### Passage provided
------------------------------------------------

McGill was the first university in Canada to offer a full-time program in urban planning. An interdisciplinary program through which students combined a master's degree in their original field was combined with urban planning was established in 1947. An autonomous program was established in 1972. In 1976, the School of Urban Planning was established as a unit within the Faculty of Engineering.

The School offers three Master of Urban Planning programs (a Core Program, with a concentration in Transportation Planning, and with a Concentration in Urban Design) and a Ph.D. in Urban Planning, Policy, and Design program. Major research areas include the Community-University Research Alliance (CURA), Transportation Research at McGill (TRAM), and Whole-corridor Urban Design Strategies (WCUDS).

=== Peter Guo-hua Fu School of Architecture ===
Founded in 1896, McGill's School of Architecture is among the oldest architecture schools in North America, offering professional and post-professional programs from undergraduate through to PhD levels. The School has established an international reputation and a record of producing leading professionals and researchers, with McGill alumni practicing and teaching in firms and institutions across the nation and the globe. It is housed in the Macdonald-Harrington Building, designed by Montreal architect Andrew Taylor.
The School of Architecture has produced renowned architects, including Arthur Erickson, Moshe Safdie, Melvin Charney, Raymond Affleck, Catherine Wisnicki, Blanche van Ginkel, Witold Rybczynski, and Raymond Moriyama; leading Montreal-based architects such as Howard Davies and Anne Cormier of Atelier Big City and Annie Lebel of In Situ; Julia Gerzovitz and Alain Founier of EVOQ, Danny Pearl and Mark Poddubuik of L’OEUF as well as contemporary international architects such as Adam Caruso (London), Amale Andraos (Work Architecture, New York), Eric Bunge (nArchitects, New York), and Todd Saunders (Bergen, Norway).

------------------------------------------------

### Information
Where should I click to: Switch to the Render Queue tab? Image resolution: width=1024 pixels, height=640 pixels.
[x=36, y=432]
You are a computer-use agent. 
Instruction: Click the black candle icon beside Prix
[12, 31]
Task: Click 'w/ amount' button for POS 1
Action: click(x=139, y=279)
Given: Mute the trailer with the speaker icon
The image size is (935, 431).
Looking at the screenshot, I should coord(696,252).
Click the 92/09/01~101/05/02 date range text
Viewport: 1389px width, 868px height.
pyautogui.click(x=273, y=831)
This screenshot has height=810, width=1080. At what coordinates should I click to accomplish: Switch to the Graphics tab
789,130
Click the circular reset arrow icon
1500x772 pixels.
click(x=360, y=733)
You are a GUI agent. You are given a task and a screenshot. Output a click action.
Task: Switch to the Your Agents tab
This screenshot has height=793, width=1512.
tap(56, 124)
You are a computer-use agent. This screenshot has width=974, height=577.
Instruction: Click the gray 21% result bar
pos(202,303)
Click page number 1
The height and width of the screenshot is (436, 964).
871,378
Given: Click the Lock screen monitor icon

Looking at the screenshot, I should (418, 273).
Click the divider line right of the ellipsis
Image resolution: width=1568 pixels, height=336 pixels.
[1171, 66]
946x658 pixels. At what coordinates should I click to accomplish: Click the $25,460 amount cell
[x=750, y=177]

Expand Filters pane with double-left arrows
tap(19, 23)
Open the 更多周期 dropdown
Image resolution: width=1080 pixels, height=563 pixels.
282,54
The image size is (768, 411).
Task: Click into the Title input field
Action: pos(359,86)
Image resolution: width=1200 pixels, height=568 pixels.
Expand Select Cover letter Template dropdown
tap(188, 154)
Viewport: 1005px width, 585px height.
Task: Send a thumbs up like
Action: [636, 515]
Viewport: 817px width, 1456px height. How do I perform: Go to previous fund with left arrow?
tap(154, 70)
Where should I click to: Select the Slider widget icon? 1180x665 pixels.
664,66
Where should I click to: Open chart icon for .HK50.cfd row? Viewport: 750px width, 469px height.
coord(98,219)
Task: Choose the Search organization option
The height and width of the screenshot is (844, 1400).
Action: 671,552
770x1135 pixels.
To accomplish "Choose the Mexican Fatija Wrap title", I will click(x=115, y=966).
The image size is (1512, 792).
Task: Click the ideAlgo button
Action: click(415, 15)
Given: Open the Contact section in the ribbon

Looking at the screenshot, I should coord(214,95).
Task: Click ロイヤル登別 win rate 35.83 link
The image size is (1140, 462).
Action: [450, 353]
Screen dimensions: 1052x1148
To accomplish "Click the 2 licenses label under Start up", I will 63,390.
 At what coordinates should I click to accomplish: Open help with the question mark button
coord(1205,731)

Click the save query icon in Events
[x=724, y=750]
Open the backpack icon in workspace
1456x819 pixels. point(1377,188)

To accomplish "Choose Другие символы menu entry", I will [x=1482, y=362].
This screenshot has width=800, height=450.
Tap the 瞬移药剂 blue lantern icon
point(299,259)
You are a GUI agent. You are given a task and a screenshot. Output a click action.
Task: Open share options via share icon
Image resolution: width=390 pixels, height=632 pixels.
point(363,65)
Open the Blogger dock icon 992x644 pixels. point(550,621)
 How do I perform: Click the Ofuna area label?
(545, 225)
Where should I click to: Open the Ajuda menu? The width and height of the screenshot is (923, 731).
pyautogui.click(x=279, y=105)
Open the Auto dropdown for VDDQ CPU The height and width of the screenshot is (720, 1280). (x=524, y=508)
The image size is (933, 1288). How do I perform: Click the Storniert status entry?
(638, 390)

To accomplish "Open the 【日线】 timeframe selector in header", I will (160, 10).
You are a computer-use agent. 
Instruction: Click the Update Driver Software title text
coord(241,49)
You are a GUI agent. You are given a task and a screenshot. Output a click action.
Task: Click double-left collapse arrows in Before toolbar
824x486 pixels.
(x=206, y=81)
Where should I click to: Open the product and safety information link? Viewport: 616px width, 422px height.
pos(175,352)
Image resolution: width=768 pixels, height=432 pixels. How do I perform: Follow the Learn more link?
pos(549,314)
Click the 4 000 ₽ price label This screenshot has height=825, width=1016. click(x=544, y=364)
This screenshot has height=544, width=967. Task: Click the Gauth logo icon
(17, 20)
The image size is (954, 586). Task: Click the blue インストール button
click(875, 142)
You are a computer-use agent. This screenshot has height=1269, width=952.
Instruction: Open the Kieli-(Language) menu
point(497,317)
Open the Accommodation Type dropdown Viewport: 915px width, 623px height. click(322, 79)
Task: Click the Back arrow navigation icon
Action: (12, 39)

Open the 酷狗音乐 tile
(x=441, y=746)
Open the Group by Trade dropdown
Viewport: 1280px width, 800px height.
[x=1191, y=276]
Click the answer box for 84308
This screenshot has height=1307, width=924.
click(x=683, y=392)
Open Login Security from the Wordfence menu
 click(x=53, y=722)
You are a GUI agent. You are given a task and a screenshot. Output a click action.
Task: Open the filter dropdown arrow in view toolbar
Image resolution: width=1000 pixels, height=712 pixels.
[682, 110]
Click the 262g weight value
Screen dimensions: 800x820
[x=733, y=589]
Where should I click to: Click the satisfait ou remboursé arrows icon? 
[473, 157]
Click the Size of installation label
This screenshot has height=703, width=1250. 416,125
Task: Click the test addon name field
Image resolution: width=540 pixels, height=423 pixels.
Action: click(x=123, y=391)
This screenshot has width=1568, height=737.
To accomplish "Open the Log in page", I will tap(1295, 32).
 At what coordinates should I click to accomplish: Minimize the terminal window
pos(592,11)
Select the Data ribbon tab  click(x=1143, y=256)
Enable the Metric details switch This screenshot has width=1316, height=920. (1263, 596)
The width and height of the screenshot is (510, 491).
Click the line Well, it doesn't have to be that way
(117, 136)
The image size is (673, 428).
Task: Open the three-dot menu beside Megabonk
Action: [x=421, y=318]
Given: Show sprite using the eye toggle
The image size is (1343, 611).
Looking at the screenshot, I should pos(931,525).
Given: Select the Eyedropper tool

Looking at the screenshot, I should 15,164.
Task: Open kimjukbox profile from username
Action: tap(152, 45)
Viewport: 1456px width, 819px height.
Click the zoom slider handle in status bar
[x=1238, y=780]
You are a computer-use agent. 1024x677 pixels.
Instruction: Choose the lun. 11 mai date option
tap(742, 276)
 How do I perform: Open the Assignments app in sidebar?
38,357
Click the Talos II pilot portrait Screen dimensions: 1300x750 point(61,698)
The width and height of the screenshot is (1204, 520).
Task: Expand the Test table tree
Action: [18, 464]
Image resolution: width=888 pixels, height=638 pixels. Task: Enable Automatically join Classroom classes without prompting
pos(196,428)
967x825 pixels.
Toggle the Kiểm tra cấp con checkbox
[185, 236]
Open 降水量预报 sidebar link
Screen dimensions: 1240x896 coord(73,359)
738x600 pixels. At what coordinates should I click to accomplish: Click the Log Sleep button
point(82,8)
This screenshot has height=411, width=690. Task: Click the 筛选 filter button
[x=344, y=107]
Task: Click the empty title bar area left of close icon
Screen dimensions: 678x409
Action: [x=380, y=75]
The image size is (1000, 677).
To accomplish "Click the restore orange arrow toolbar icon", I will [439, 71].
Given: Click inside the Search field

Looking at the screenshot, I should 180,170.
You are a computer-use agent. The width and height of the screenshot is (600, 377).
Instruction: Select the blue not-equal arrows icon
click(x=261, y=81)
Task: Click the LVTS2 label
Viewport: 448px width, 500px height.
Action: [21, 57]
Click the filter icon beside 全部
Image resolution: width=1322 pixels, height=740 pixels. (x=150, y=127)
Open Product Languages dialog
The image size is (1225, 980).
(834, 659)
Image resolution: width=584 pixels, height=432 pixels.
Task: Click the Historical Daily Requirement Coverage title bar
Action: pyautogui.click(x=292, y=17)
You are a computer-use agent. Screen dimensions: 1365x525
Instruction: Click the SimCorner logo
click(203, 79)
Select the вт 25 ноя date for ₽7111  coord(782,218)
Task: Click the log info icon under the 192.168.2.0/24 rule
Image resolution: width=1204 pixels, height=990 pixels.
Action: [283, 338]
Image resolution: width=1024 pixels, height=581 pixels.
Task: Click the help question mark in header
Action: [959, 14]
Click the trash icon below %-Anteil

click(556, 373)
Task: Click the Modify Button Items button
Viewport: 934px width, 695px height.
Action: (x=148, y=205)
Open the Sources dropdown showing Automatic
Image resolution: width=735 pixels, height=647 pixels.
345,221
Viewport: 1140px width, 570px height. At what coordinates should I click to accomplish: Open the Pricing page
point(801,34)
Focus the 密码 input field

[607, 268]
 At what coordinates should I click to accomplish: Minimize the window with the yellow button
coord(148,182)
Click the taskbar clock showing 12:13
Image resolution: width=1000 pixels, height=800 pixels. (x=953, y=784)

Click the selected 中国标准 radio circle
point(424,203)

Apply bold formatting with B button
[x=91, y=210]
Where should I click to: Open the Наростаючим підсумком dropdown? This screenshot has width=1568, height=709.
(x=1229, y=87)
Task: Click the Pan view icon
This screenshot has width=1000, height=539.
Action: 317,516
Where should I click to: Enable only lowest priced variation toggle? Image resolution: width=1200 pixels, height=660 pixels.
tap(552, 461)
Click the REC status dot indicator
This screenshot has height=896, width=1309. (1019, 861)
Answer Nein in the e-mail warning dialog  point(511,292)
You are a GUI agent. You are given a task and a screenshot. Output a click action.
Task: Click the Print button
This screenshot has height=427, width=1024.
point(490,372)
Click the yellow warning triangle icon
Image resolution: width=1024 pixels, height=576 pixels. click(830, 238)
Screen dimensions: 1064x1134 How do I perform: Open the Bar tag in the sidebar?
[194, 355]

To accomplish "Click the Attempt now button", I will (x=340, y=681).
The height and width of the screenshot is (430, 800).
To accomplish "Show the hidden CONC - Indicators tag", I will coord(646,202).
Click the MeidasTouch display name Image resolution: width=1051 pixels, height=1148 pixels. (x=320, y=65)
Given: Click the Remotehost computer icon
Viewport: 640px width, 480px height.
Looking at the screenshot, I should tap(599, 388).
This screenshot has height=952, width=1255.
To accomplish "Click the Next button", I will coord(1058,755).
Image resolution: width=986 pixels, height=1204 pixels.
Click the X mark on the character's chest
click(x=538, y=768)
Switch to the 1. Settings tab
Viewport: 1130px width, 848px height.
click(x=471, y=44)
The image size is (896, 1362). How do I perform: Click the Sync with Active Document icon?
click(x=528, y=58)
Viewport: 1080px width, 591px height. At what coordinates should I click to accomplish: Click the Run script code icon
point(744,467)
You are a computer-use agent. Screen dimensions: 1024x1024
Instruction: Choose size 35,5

------------------------------------------------

### Action item A
Rewrite the passage on McGill's planning and architecture schools starting with "The School of Architecture" and going on through "Saunders (Bergen, Norway).", switching "renowned" to "celebrated".
### Action item B
According to the passage on McGill's planning and architecture schools, in what year did the School of Urban Planning become a unit within the Faculty of Engineering?
### Action item C
Decide whether each statement agrees with the passage on McGill's planning and architecture schools. Answer yes or no, and quote the passage's deciding words.
(i) McGill's School of Architecture was founded in 1896.
(ii) McGill's autonomous urban planning program was established in 1947.
(iii) The Macdonald-Harrington Building was designed by Andrew Taylor.

### Reply A
The School of Architecture has produced celebrated architects, including Arthur Erickson, Moshe Safdie, Melvin Charney, Raymond Affleck, Catherine Wisnicki, Blanche van Ginkel, Witold Rybczynski, and Raymond Moriyama; leading Montreal-based architects such as Howard Davies and Anne Cormier of Atelier Big City and Annie Lebel of In Situ; Julia Gerzovitz and Alain Founier of EVOQ, Danny Pearl and Mark Poddubuik of L’OEUF as well as contemporary international architects such as Adam Caruso (London), Amale Andraos (Work Architecture, New York), Eric Bunge (nArchitects, New York), and Todd Saunders (Bergen, Norway).

### Reply B
1976

### Reply C
(i) Yes: "Founded in 1896, McGill's School of Architecture is among the oldest architecture schools in North America"
(ii) No: "An autonomous program was established in 1972."
(iii) Yes: "designed by Montreal architect Andrew Taylor"